Anita Kay Williams and W.A. Williams, her Husband; and James G. LaFont, Plaintiffs/Respondents, v. Sherman Kimes and Elaine Kimes, Husband and Wife, Individually and as Trustees of the Kimes Family Trust, dated November 27, 1990; and A.W. Kimes and Nina Kimes, Husband and Wife, Defendants/Appellants.
Decision date: Unknown
Opinion
This slip opinion is subject to revision and may not reflect the final opinion adopted by the Court. Opinion Missouri Court of Appeals Southern District Case Style: Anita Kay Williams and W.A. Williams, her Husband; and James G. LaFont, Plaintiffs/Respondents, v. Sherman Kimes and Elaine Kimes, Husband and Wife, Individually and as Trustees of the Kimes Family Trust, dated November 27, 1990; and A.W. Kimes and Nina Kimes, Husband and Wife, Defendants/Appellants.
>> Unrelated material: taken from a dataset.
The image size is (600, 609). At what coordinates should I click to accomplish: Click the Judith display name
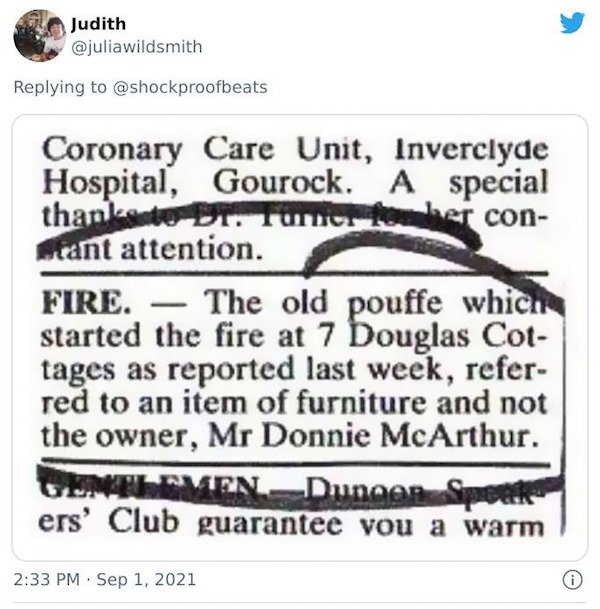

Case Number: 22181 Handdown Date: 10/29/1998 Appeal From: Circuit Court of Mississippi County, Hon. David C. Mann Counsel for Appellant: W. Edward Reeves Counsel for Respondent: J. Michael Payne Opinion Summary: None Citation: Opinion Author: James K. Prewitt, Presiding Judge Opinion Vote: AFFIRMED. Crow and Barney, JJ., concur. Opinion: This is a continuation and perhaps the final chapter in a dispute regarding seventy-two acres sold at a foreclosure sale in 1988. That sale was held not to extinguish the right of persons holding a contingent remainder following a life estate, as they were not notified of the sale pursuant to Section 443.325.3(2), RSMo 1994. Williams v. Kimes, 949 S.W.2d 899 (Mo.banc 1997). The trial court's initial judgment was reversed and the cause remanded with directions that the claims for damages, credits, and other relief be "remanded to the trial court for proceedings in accordance with sec. 527.150, Subd. 2." 949 S.W.2d at 901. Thereafter in the trial court, Defendants-Appellants sought, among other relief "recoupment of the purchase price at the now-invalidated foreclosure sale together with interest on their purchase price from 1988 . . . and the imposition of an equitable lien upon the 72-acre tract." The trial court denied this request. Defendants appeal. Their point relied on is set forth marginally.(FN1)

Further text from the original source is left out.